In contrast to my 6-year-old, my 8-year-old came out a couple of years ahead of her actual age. Because of the design of the questions and the fact that we use a mastery program, she was able to answer some questions that I KNOW we have never covered. We have never covered decimals or fractions but she answered those questions correctly. She’s a great reader so she was able to figure out some questions that I think most kids wouldn’t.
Here are her placement results, and I think you can see how it shows that we have used a mastery method for math and that she has gone through addition! She’s also gone through subtraction and is just as good with that, so I don’t know why her subtraction levels are lower than her addition. Note that she is not actually below her age for anything, and that somehow even though I have not taught her most of these concepts she somehow scored ahead of her age. I know that she doesn’t know these things and that she couldn’t do a lot of these if they were not on a computer with the decimals already lined up, etc. So, again, I sit with my kids when they do online assessments just to observe and see exactly what they’re doing. Tests only test what they test. I haven’t found any that can substitute for the daily one-on-one continuous evaluation I can do in homeschool.

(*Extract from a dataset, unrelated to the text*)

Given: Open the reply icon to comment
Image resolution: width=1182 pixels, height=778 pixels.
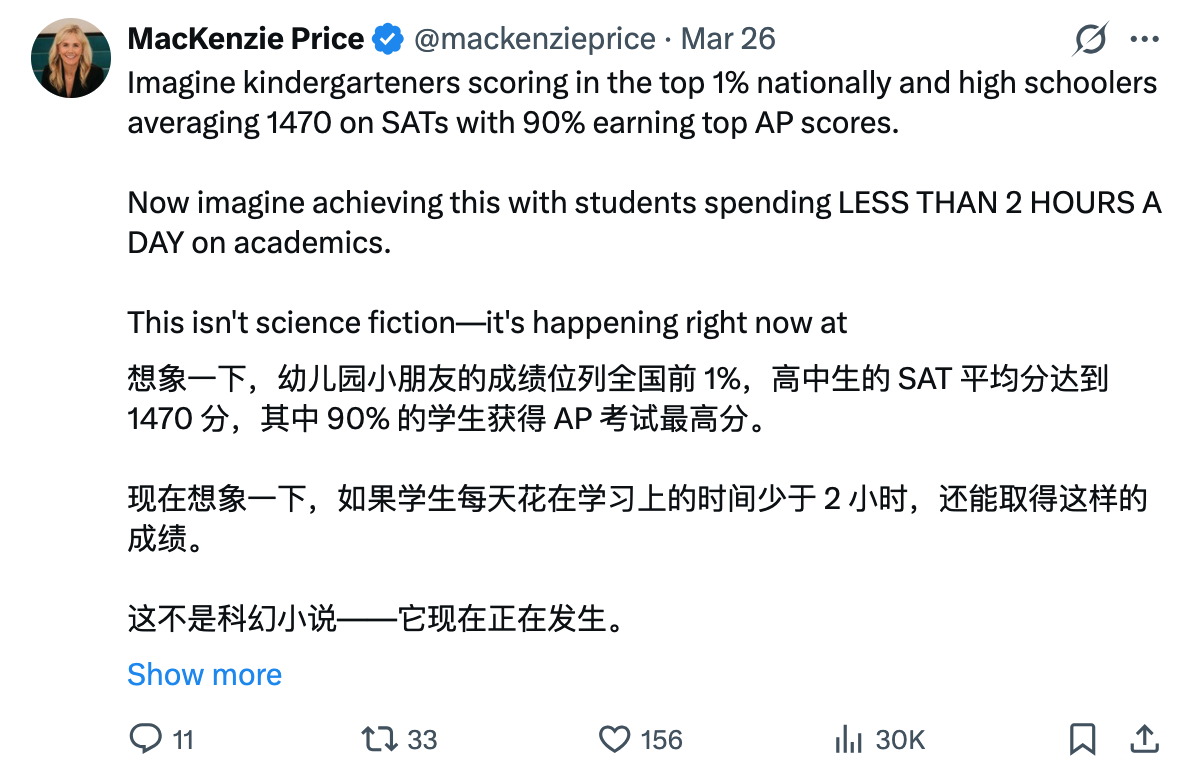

If you can help your kids get to the parts of the program that are aimed at where they need help, this could serve like an online math tutor program for them.
As I mentioned, the main math program that I have used for years is a mastery program, not spiral. It covers math topics in a different order than public school. My kids master addition, then subtraction, then multiplication, then division. There’s review in there but it’s a mastery program and we go as fast or as slowly as they need. It evens out around the time they get to pre-Algebra, so they cover everything, but just in a different order. My oldest has already gone through that far (he’s 11) and it’s worked well. BUT. I don’t plan on ever putting them in public school but I’d like to be reassured that my younger kids are at least familiar with various concepts. Just in case.
There is enough here that if you use the teacher’s guide and plan everything out you can use it as a full curriculum if it fits your child. For us it would be strictly a supplement, and mostly just if my kids needed to practice for standardized tests in elementary schol.
Math-Whizz does have some cartoons and colors. It doesn’t have a lot compared to some others. Personally, I like plain math sheets that don’t have a lot of distraction. This is a YMMV thing. There are some fun things here but most of it is static and doesn’t detract from the question.
Many of the questions, even for the younger kids, have a lot of reading involved compared to other programs we’ve tried. Some things are read aloud to the child by the program, but some are not. This could be fine to use to add to a program you’re using that doesn’t have much reading.